What sort of projects do you finance? Could you give us an example?

The projects we finance have to be financially sound and technically feasible, as well as meeting strict social, economic and environmental criteria. We do not finance more than 50% of the total cost of a project, and typically the share is lower, usually around a third of a projects’ overall cost, which means we mobilize and co-finance with others. As the Vice President responsible also for finance and our treasury activities, I can only emphasize the value of diversification. Technical due diligence demonstrated by financial support from the EIB can in some cases further reassure other investors.

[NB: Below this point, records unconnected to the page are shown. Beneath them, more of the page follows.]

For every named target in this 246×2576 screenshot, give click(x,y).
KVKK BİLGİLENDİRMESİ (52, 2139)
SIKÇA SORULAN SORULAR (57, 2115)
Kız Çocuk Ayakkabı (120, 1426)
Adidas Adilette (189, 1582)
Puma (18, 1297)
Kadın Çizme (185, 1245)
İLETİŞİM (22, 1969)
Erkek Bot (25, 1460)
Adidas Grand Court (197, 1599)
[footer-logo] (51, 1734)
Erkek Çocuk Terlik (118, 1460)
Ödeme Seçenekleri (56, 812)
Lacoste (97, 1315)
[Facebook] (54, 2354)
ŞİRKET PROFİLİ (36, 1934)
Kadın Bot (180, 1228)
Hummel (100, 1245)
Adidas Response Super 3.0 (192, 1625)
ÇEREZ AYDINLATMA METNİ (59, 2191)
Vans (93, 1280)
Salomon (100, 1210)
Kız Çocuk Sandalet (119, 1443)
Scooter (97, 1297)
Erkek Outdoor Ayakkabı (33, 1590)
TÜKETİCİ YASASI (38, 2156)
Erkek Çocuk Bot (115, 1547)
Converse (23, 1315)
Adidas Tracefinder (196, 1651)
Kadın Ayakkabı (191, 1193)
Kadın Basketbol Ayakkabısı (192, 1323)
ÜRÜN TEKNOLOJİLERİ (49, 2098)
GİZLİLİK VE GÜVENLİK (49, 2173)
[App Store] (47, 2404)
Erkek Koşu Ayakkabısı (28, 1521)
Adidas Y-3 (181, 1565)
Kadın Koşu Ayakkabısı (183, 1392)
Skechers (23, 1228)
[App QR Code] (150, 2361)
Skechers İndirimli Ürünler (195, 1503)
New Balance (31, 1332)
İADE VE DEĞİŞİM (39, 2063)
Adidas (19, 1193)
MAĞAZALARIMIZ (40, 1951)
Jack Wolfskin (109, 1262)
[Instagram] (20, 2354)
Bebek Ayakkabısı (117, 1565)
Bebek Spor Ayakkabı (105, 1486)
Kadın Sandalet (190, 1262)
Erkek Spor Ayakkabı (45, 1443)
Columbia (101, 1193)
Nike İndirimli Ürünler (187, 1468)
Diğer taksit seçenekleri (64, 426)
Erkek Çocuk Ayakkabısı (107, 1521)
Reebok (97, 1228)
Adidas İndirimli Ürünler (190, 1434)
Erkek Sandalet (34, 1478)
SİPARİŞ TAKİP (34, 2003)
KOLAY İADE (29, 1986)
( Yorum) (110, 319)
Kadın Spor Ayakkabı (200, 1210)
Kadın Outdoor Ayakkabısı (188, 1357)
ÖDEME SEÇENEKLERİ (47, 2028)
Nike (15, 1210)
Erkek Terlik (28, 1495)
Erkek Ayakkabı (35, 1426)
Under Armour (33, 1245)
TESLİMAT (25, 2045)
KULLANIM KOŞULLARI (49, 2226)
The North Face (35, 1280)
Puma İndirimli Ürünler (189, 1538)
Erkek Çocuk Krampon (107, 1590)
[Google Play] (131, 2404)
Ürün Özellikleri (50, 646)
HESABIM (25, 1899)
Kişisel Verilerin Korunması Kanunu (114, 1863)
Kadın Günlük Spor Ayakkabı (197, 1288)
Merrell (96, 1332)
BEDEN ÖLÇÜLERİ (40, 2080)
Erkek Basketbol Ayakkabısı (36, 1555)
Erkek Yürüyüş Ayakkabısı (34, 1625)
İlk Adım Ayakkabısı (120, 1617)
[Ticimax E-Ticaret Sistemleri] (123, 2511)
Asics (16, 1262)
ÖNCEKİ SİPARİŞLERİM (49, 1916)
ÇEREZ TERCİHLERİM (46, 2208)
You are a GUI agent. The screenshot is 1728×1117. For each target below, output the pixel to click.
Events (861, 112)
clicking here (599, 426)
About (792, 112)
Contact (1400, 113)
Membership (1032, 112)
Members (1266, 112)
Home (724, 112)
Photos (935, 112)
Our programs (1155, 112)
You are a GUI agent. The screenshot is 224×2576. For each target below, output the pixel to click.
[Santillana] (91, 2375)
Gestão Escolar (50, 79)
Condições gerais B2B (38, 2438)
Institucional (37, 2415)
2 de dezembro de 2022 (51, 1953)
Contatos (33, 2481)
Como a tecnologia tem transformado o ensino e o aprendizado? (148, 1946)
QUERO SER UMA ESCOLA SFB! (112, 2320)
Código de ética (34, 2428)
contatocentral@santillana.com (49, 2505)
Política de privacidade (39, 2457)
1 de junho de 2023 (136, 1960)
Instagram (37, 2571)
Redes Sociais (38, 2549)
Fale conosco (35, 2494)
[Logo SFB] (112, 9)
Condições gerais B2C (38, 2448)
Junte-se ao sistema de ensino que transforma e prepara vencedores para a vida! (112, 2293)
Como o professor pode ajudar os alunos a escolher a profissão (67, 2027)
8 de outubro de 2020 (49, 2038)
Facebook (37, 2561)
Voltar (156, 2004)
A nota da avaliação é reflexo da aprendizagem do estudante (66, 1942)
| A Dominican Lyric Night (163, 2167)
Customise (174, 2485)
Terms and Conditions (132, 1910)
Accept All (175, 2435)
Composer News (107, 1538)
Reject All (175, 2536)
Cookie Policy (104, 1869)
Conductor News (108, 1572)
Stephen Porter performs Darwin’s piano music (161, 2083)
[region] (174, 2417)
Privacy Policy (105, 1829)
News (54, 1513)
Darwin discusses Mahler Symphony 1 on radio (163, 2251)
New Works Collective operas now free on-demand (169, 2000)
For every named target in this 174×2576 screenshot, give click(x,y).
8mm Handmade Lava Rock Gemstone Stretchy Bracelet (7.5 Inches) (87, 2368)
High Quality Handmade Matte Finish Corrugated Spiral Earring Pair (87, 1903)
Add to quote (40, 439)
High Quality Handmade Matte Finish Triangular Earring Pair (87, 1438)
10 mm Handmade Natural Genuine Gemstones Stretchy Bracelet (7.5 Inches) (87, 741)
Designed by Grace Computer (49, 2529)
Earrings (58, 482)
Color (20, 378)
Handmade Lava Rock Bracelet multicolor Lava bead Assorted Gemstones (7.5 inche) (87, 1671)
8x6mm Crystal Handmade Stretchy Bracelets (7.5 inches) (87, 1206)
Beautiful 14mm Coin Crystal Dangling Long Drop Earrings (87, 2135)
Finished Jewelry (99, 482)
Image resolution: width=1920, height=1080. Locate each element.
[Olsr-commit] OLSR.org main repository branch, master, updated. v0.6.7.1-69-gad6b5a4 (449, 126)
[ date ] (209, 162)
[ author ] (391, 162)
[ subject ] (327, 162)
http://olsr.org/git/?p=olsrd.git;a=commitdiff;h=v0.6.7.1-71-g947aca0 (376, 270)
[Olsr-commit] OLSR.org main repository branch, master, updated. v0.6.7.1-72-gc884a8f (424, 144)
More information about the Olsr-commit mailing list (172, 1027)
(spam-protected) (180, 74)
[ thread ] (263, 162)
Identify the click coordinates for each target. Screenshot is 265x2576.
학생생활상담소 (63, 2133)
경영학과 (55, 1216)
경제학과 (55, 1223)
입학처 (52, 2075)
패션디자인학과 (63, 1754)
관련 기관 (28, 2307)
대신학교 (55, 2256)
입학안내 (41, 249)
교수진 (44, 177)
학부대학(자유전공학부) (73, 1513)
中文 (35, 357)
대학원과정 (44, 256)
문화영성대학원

It is difficult to give a single example of a typical EIB project. We have invested in some of Europe’s largest onshore and offshore windfarms, as well as the largest in sub-Saharan Africa. We have improved road safety, journey times and emissions across Europe’s transport networks. Our SME financing in 2014 will help create and sustain around millions of jobs around the world. Taken as a whole, our investments will allow the saving of CO2 emissions of 3m tonnes. Similarly, as the world’s largest lender to the water sector millions of people in both developed and developing countries can access safe drinking water and benefit from improved waste water treatment.

The EIB’s unique expertise in different sectors means that we can invest in a very wide range, from environmentally-friendly transport research to sewerage maintenance and share experience crucial for projects being considered for the first time. There is variety in what we do.

Which are the financial intermediaries for SMEs seeking support? How to find them?

Comprehensive lists of financial intermediaries by region can be found on our website. For EU partners, look here, and for those outside the EU, please look here.

What are your activities and support in the ACP countries and in Latin America?

In the sub-Saharan Africa, the Caribbean and Pacific countries we focus on supporting both private sector and infrastructure development. You cannot develop the former without the latter, and many countries simply lack efficient and green electricity supplies and generation, as well as telecommunications and transport facilities. We also invest in water and sanitation schemes and general healthcare. The EIB also supports lending by local financial institutions and helped ease the credit gap for smaller businesses, while developing the financial sector.

The new Impact Financing Envelope for ACP states affords us the chance to invest in projects with higher development impacts and higher risks. This will prove a very effective tool in benefitting the poorest and most vulnerable  people in the regions too.

In 2014, the EIB lent more than EUR 2.5 billion for projects across Africa.

We have been active in Latin America since 1993 and our priorities in the region are climate change mitigation and adaptation, social and economic infrastructure and private sector development. Since the start of operations we have provided more than EUR 7 billion to support projects across Latin America. In 2014 alone, EIB lending in Latin America totalled EUR 650 million which helped to support private sector investment, upgrade strategic infrastructure and promote climate change mitigation, including renewable energies. I look forward to further engaging with our partner countries both inside and outside of the EU.